High Cost of Out-of-Network Providers Still a Problem Under Obamacare

Affordability of healthcare has often been cited as a top issue for patients, with many viewing serious illness less frightening than the cost. Proponents of our current system say that since most people get their insurance from employers, that shouldn’t be a top concern for most.

But surprise or unintentional out-of-network costs even for those who have employer insurance continue to be a problem. (California protects some insured patients from high medical bills from out-of-network providers if they receive care at an in-network facility.)

In an analysis by the Kaiser Family Foundation, patients can face higher, sometimes much higher, out-of-pocket costs when they receive care from providers that are not in their plans’ provider networks.

Under the Affordable Care Act, private health plans are required to have a maximum limit on cost-sharing payments for a year, but generally this only applies to services from in-network providers.

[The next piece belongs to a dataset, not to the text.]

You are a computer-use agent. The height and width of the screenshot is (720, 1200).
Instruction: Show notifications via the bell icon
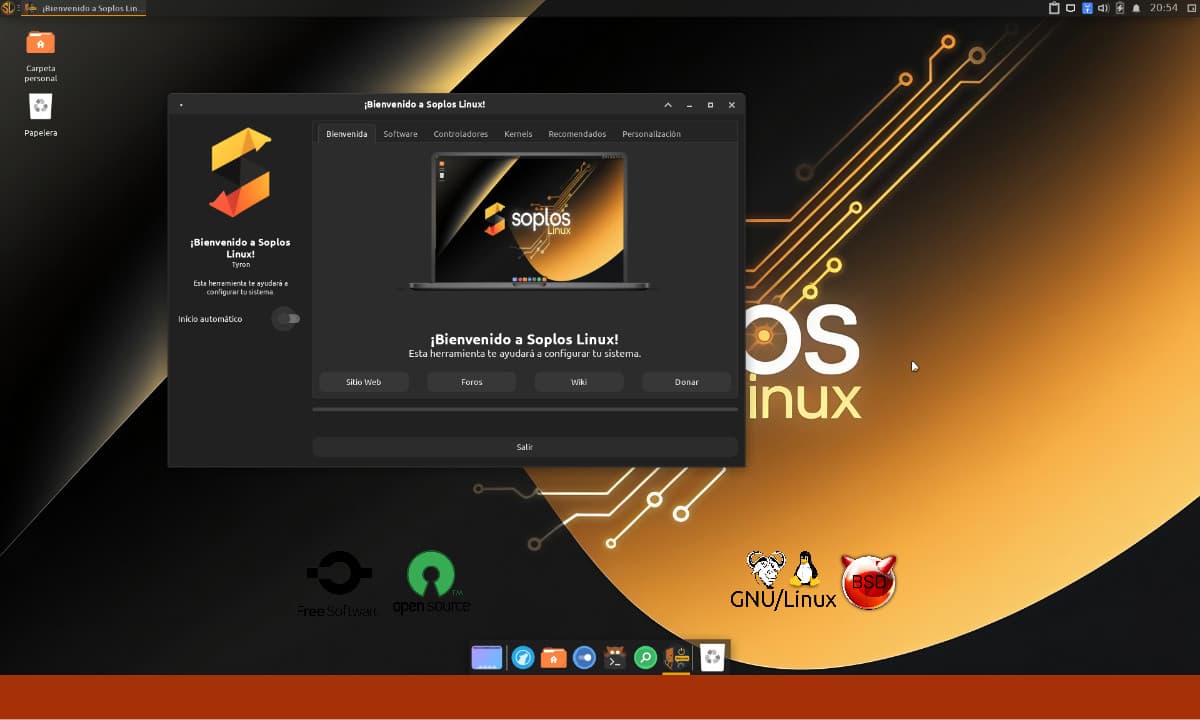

Patients can be sometimes shocked at the bills they get from their insurers. An insurance plan may have somewhat higher cost-sharing for services from out-of-network providers. Insurers may also ask patients to pay any difference between what the plan reimburses and the amount that the provider charges for its services, and can expose patients to very high out-of-pocket costs.

According to the KFF analysis, nearly one in five inpatient admissions includes a claim from an out-of-network provider. The share of inpatient admissions with a claim from an out-of-network provider remains significant even when patients use in-network facilities for care.

For inpatient admissions, those that include an emergency room claim are much more likely to include a claim from an out-of-network provider than admissions without an emergency room claim.  This is true whether or not patients use in-network facilities.

Significant shares of outpatient service days that include a claim for psychotherapy or therapeutic psychiatric services include a claim from an out-of-network provider.  This raises questions about the availability and quality of mental health service providers within health plan networks.

Outpatient service days with a facility claim that include an anesthesiology claim (for example, outpatient surgeries) are more likely to include a claim from an out-of-network provider. In addition, outpatient service days with a facility claim that include a pathology claim (i.e., for lab work) are more likely to include a claim from an out-of-network provider.